Dataset records:
....................
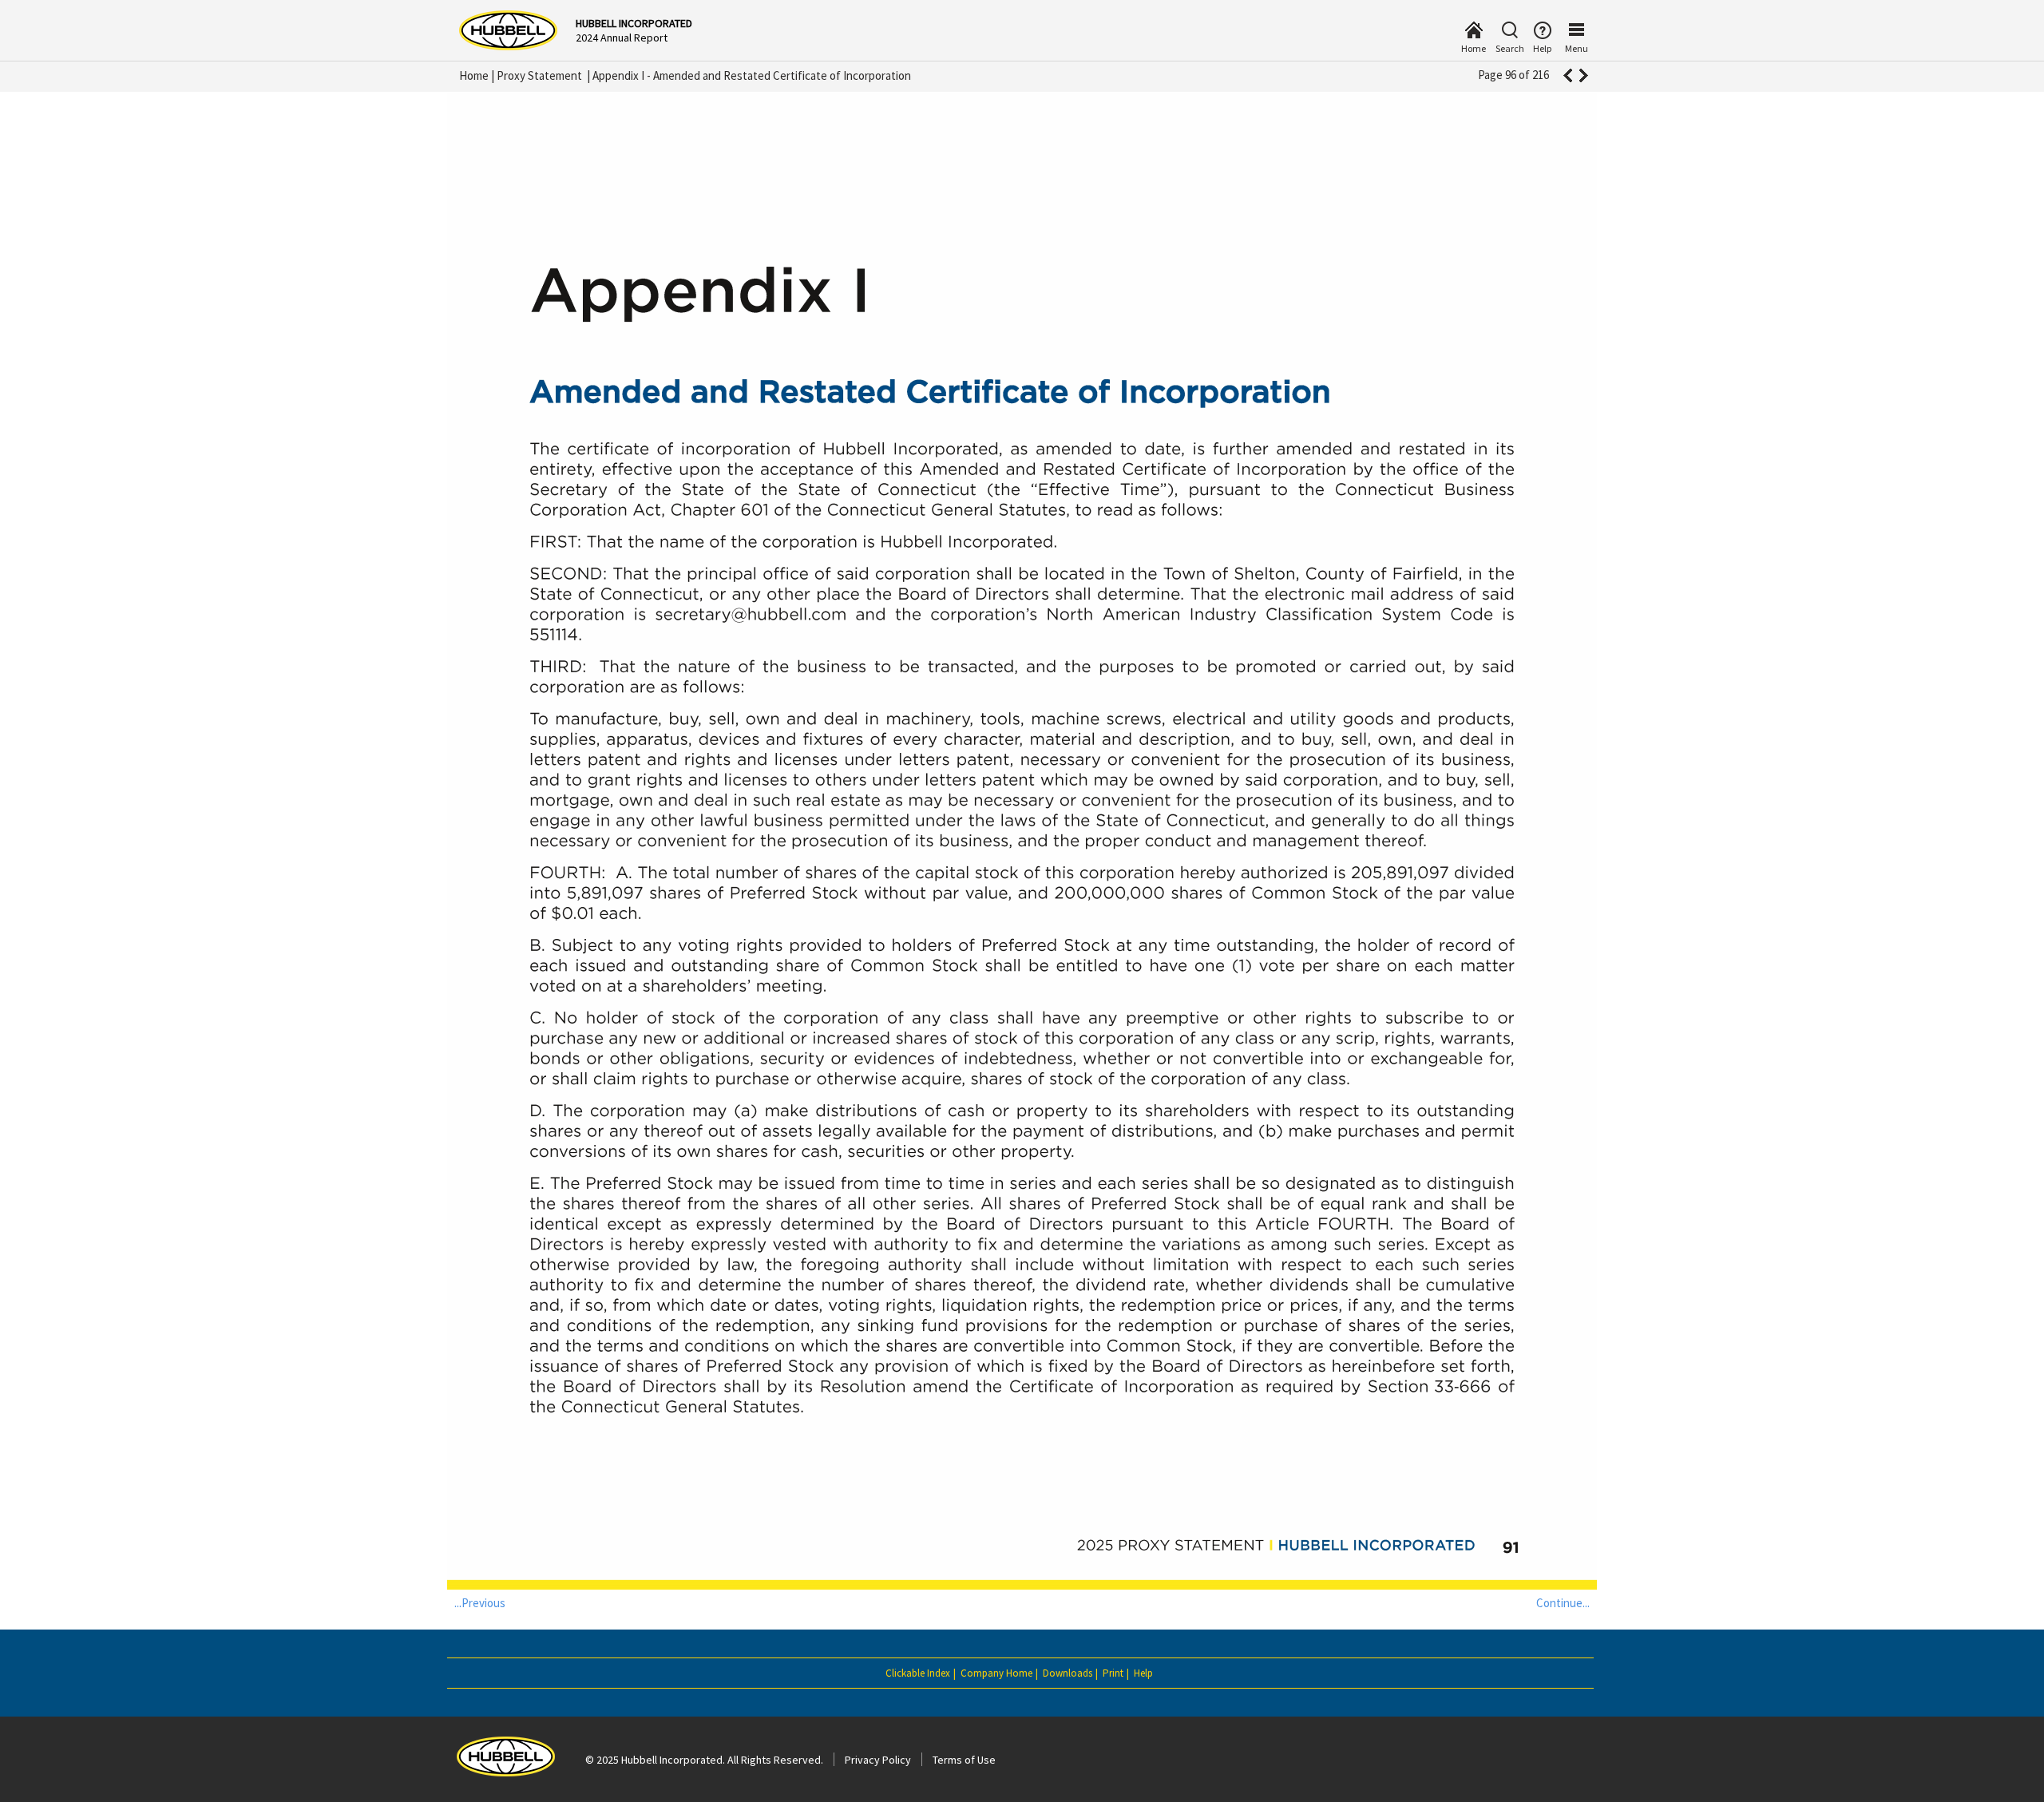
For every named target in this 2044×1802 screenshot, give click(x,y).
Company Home (996, 1673)
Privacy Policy (878, 1759)
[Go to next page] (1584, 75)
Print (1113, 1673)
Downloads (1067, 1673)
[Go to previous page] (1567, 75)
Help (1143, 1673)
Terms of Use (964, 1759)
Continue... (1563, 1602)
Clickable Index (917, 1673)
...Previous (479, 1602)
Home (474, 75)
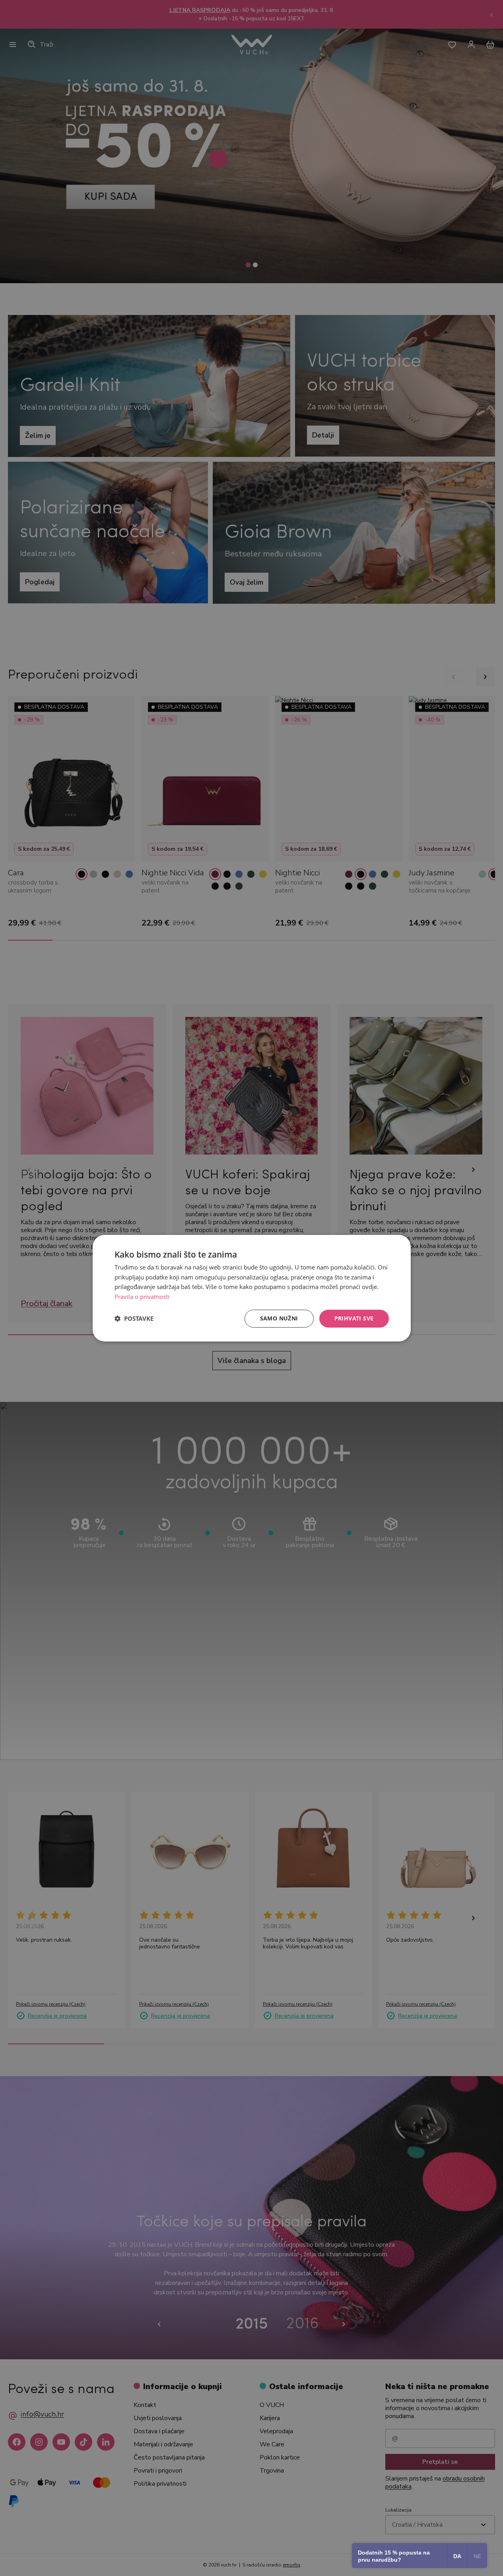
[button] (134, 1318)
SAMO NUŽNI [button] (279, 1318)
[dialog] (252, 1288)
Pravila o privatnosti (142, 1297)
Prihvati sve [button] (354, 1318)
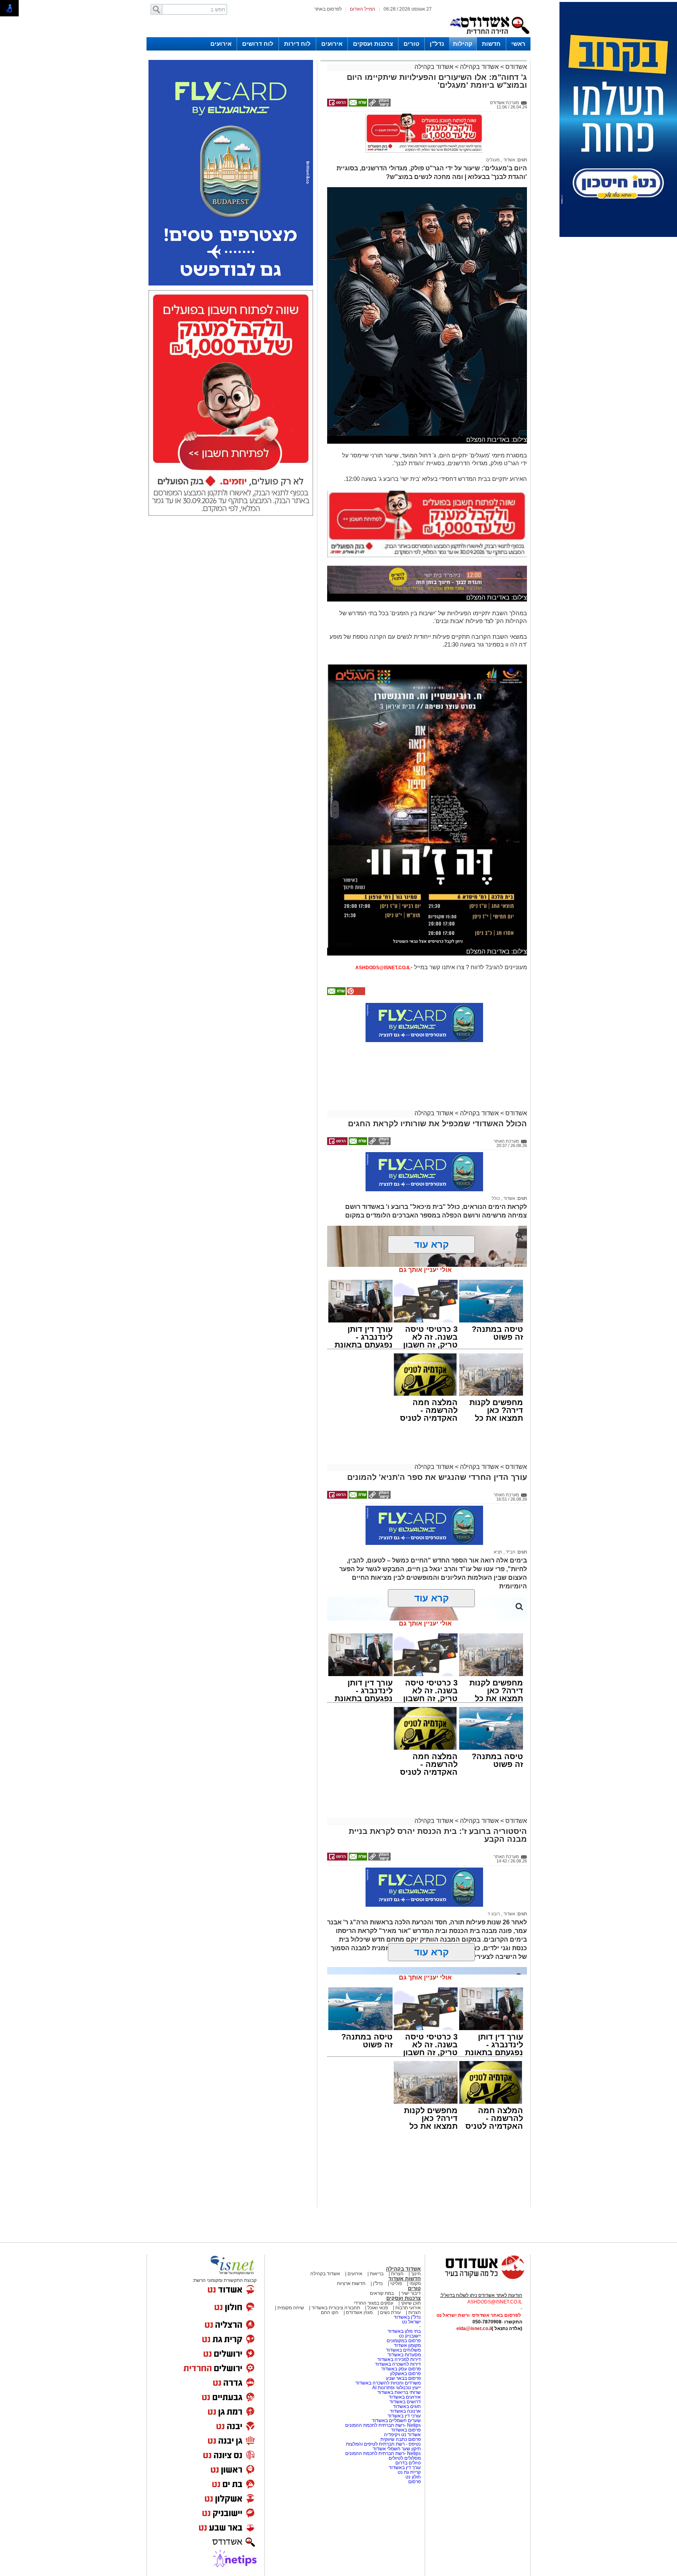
....................
> [Task to carry out]: Your task is to return each line of the data above that contains the string "button".

> [Answer to the exercise]:
[button] (134, 1318)
SAMO NUŽNI [button] (279, 1318)
Prihvati sve [button] (354, 1318)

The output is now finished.